▶ _Your objective_
Please format every line of the material below as a numbered list, leaving out any blank lines.

-------- Excerpted records

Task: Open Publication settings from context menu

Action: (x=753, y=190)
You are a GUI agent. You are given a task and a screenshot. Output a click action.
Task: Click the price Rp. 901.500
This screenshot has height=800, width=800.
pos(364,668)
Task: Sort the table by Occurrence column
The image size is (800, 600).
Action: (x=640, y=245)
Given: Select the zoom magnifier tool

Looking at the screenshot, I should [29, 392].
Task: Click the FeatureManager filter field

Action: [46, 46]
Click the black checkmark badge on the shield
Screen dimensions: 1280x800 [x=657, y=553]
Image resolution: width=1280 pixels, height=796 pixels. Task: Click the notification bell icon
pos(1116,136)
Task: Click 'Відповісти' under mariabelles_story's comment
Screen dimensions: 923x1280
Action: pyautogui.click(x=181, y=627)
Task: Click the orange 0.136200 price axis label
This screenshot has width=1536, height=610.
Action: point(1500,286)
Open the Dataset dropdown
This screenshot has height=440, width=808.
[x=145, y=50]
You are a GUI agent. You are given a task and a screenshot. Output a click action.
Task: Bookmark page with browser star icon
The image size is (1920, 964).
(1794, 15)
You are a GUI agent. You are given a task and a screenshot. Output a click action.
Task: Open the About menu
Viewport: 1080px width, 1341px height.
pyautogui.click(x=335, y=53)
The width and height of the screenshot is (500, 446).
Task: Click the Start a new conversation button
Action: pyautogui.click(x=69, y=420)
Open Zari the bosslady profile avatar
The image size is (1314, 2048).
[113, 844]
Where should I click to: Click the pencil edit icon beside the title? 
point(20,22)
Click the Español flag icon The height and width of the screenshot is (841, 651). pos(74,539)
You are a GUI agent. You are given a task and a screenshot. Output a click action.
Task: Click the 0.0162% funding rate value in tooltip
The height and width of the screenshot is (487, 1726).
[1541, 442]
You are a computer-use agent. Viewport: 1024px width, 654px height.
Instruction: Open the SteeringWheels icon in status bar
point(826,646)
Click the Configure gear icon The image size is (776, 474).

----------------

▶ _Result of the exercise_
1. Task: Open Publication settings from context menu
2. Action: (x=753, y=190)
3. You are a GUI agent. You are given a task and a screenshot. Output a click action.
4. Task: Click the price Rp. 901.500
5. This screenshot has height=800, width=800.
6. pos(364,668)
7. Task: Sort the table by Occurrence column
8. The image size is (800, 600).
9. Action: (x=640, y=245)
10. Given: Select the zoom magnifier tool
11. Looking at the screenshot, I should [29, 392].
12. Task: Click the FeatureManager filter field
13. Action: [46, 46]
14. Click the black checkmark badge on the shield
15. Screen dimensions: 1280x800 [x=657, y=553]
16. Image resolution: width=1280 pixels, height=796 pixels. Task: Click the notification bell icon
17. pos(1116,136)
18. Task: Click 'Відповісти' under mariabelles_story's comment
19. Screen dimensions: 923x1280
20. Action: pyautogui.click(x=181, y=627)
21. Task: Click the orange 0.136200 price axis label
22. This screenshot has width=1536, height=610.
23. Action: point(1500,286)
24. Open the Dataset dropdown
25. This screenshot has height=440, width=808.
26. [x=145, y=50]
27. You are a GUI agent. You are given a task and a screenshot. Output a click action.
28. Task: Bookmark page with browser star icon
29. The image size is (1920, 964).
30. (1794, 15)
31. You are a GUI agent. You are given a task and a screenshot. Output a click action.
32. Task: Open the About menu
33. Viewport: 1080px width, 1341px height.
34. pyautogui.click(x=335, y=53)
35. The width and height of the screenshot is (500, 446).
36. Task: Click the Start a new conversation button
37. Action: pyautogui.click(x=69, y=420)
38. Open Zari the bosslady profile avatar
39. The image size is (1314, 2048).
40. [113, 844]
41. Where should I click to: Click the pencil edit icon beside the title? 
42. point(20,22)
43. Click the Español flag icon The height and width of the screenshot is (841, 651). pos(74,539)
44. You are a GUI agent. You are given a task and a screenshot. Output a click action.
45. Task: Click the 0.0162% funding rate value in tooltip
46. The height and width of the screenshot is (487, 1726).
47. [1541, 442]
48. You are a computer-use agent. Viewport: 1024px width, 654px height.
49. Instruction: Open the SteeringWheels icon in status bar
50. point(826,646)
51. Click the Configure gear icon The image size is (776, 474).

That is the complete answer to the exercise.